The fighters in the ring held out their knuckles for a bump, signaling agreement.
“We won’t cause any trouble, Marleigh,” D’Ashandre told her.
She fist-bumped the guys in the ring over the ropes. “Good. Terry can let y’all out and close up.” She’d known Terry since she was a kid. He showed up in OV Box one day after months in a group home for adolescents somewhere across the long Hampton Roads Bridge-Tunnel Marleigh could see from the beach. “My mom gets another shot at me,” he’d said, his voice and mouth tight. “Least I’m out of that dump.”
“Marleigh, huh?” Jace said from behind her. He stood up and re- racked his weights. “Like Bob?” He mimicked smoking a joint and stepped closer to her.
She rolled her eyes and ignored him. “I’ve gotta go,” she said to the room. “And remember, he’s watching.” She pointed to an old glossy photograph on the wall—her grandfather before he was a father himself. The colors were faded, but his eyes were clear and bright and present. His body hard as cement. She turned to walk out.
Jace took a big step closer, his body intimidating but his expression goofy and boyish. He had a dimple even without smiling. “Marleigh, don’t we get fist bumps too?”
“I’m leaving. And those are for the guys who stick around.”
He jumped between her and the door. “I’ll stick around.”
“Get out of my way. I’m already late.”
“Not without a fist bump.” He held out his fist. “We’ll be back tomorrow. She’d be down the street bartending, but Jace didn’t need to know that. Marleigh shoved her body around him. He leaned to the side and pinned her to the doorframe. “We bought three packs, remember?”

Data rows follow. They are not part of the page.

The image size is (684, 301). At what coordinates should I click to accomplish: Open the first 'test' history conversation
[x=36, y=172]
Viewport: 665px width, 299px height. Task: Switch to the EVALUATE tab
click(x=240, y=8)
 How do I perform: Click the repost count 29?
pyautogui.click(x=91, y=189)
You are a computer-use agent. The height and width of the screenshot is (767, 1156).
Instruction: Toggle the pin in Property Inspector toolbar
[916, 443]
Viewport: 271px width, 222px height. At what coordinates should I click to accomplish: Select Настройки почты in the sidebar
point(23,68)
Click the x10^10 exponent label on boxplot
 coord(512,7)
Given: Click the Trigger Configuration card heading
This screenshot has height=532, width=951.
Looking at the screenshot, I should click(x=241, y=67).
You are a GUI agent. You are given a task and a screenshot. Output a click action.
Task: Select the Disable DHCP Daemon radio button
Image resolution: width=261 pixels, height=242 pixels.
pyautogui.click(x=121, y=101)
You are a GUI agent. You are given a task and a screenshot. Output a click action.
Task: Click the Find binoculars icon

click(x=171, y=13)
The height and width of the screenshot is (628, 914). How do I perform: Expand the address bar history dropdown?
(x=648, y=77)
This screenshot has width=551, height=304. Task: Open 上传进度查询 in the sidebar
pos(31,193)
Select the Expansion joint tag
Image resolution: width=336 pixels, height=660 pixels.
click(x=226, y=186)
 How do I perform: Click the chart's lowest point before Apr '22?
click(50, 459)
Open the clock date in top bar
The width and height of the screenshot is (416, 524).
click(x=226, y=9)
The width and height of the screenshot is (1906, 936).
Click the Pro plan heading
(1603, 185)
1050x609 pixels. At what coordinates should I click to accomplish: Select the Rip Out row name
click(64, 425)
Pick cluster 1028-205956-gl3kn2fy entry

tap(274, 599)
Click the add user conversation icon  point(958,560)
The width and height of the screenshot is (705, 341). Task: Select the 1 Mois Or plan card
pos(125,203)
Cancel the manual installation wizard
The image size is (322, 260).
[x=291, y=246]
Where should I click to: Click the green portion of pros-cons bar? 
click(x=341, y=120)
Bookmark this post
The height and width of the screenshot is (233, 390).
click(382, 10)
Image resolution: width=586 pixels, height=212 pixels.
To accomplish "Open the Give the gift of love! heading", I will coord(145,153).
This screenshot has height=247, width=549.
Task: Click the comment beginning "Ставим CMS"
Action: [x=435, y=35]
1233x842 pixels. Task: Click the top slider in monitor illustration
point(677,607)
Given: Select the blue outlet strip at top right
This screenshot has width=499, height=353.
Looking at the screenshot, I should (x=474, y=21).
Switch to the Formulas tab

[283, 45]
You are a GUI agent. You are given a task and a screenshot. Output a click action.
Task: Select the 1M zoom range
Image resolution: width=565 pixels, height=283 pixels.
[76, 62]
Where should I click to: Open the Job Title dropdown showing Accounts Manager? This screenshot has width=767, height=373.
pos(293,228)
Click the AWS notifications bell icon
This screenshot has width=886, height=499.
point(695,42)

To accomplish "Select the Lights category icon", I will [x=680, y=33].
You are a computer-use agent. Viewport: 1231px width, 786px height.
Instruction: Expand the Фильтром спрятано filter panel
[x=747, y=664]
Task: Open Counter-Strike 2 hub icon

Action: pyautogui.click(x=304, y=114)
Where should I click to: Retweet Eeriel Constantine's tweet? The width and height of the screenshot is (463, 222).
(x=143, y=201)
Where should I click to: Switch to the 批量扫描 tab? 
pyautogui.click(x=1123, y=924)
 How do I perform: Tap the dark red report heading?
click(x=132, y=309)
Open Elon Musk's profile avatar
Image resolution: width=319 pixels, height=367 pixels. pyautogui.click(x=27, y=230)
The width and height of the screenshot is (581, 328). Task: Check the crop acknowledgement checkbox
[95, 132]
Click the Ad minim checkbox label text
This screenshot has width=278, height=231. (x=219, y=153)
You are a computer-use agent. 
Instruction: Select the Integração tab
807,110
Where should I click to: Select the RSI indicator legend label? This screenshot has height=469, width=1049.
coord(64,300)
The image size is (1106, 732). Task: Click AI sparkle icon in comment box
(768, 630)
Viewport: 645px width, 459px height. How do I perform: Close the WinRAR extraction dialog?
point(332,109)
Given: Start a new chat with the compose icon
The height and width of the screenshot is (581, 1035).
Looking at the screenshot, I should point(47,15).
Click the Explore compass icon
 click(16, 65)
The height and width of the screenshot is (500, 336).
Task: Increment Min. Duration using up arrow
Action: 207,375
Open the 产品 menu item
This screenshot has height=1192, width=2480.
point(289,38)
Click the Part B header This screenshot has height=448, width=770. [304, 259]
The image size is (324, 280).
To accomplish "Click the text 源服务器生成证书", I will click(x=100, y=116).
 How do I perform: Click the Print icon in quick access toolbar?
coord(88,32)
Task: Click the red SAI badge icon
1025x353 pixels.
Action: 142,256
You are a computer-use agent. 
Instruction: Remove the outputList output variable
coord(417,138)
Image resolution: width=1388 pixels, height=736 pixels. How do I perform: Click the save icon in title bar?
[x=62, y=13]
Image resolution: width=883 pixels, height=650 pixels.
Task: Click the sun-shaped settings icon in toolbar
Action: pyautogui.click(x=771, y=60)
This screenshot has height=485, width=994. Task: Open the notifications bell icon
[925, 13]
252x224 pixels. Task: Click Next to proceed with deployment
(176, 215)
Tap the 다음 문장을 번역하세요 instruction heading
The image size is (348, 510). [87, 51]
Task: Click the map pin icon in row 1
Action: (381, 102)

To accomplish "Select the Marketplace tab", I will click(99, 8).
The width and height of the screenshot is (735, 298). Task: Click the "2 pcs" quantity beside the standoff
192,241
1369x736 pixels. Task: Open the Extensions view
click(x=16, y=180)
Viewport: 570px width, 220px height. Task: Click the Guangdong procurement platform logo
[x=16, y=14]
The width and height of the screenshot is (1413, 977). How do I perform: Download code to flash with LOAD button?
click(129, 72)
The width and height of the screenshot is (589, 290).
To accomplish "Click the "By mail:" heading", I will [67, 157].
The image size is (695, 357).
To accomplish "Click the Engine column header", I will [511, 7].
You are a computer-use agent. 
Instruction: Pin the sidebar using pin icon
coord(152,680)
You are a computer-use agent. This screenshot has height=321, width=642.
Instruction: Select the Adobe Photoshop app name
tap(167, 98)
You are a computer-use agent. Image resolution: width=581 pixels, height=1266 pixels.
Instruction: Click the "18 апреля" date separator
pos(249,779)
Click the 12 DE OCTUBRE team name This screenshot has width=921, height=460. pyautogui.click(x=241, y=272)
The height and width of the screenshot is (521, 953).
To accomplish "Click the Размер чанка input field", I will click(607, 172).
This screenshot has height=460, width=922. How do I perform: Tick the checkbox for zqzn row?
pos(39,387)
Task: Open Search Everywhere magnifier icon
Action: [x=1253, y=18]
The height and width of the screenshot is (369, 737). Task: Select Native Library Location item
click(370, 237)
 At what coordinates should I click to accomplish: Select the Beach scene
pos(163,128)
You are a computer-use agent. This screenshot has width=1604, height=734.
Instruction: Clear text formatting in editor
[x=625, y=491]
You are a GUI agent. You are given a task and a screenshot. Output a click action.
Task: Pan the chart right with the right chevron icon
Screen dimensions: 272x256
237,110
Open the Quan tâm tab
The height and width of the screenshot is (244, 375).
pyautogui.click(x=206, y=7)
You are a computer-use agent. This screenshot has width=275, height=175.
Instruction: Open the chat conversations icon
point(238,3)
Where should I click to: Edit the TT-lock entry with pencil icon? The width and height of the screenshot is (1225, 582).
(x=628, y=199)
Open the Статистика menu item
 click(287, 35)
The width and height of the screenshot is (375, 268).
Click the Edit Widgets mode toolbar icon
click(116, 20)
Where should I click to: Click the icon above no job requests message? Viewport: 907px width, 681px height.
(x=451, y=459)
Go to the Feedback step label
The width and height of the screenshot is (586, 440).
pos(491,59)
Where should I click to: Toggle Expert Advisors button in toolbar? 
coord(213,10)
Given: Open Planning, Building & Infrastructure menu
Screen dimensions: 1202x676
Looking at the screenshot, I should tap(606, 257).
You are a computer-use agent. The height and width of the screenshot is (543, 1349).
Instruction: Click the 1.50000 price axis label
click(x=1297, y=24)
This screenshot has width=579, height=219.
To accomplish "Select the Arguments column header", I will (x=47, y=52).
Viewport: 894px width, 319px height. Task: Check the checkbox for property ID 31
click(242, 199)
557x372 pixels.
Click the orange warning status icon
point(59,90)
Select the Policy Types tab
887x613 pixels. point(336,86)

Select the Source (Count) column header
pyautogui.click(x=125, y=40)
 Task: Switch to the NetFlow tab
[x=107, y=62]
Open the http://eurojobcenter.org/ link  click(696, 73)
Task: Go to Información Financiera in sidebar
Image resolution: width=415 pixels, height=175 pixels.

“Fine.” She bumped him with her left hand and pushed him out of the way with her right shoulder. He let her move him and exaggerated his reaction to the shove.
“I’m going to walk you out. This is a shitty neighborhood.”
“No kidding. I grew up here.” Stop talking, she reminded herself. Go! Another bell sounded. Jace stood in the doorway as she turned the exterior lock to the building and got into her car. The dash lit up. “Shit!” 7:08. Checking that he’d gone back inside, Marleigh pulled the smelly T-shirt over her head and replaced it with a button-down—no time for a bra change—and shimmied into jeans. She tore out of the parking lot.